Estará Lu dormindo um sono denso naquela cama santuário sonhando um sonho unicórnico ao lado de seu homem de vísceras quentes que sonha um sonho sólido enquanto Luna dorme um sono inquieto crivado de sonhos luxuriosos e adolescentes? Estará Elisa afundada em sua câmara suave de soberana de Tiro sonhando só um sonho musical repleto de versos verdes? Estará Ana dormitando em pensamentos febris inquieta ao lado de seu homem jovem que sorri enquanto dorme? Estará Juliana Ben – a preia – dormindo agora?
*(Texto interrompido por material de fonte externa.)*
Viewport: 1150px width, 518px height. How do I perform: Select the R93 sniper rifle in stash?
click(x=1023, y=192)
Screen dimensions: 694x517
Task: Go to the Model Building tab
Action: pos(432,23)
Estará ela loba perfurando todos e tudo com seu olhar? Estará Ju Pera dormindo em sua cama estrela sonhando com um amor para ser seu sonhando de longe um amor tão perto? Estará MaeIara dormindo agora? Estará ela alimentando de leite o filho na imensa cama onde cabe o mundo enquanto olha seu homem na delícia do último sono da aurora? Estará Mai sonhando sonhos automáticos? Estará Ariele deitada insone em sua cama estreita cama onde cabe o mundo mas não basta para sonhar? Estará ela pensando demasiadamente em Wilma? Estarei num exercício de sonho sonâmbula perambulando calada surda cega pelos cômodos abarrotados de saudades de tudo que é tipo e tamanho?

poema farrapo (ao Mano)

Rasgo, remendo

fiapo, trapo

poesia pobre

do pano velho.

Dependurada

reluz em todo seu

esplendor

de faixa

gasta

gaze consumida.

 

A vida cansada do trapo

veste o vento nervoso,

incorpora em gelo

o frio cadevérico

das horas.

 

A vida gasta do pano

despe aos rasgos

o muco, limpa a

baba, o cuspe,

as gotas de sangue.

 

A vida inútil do fiapo

suja à mesa o belo

prato, engasga a

tubagem.

 

Pênsil, o velho pano

em frágil poema

figura

aos restos limpa melhor

de remendo em remendo,

persiste.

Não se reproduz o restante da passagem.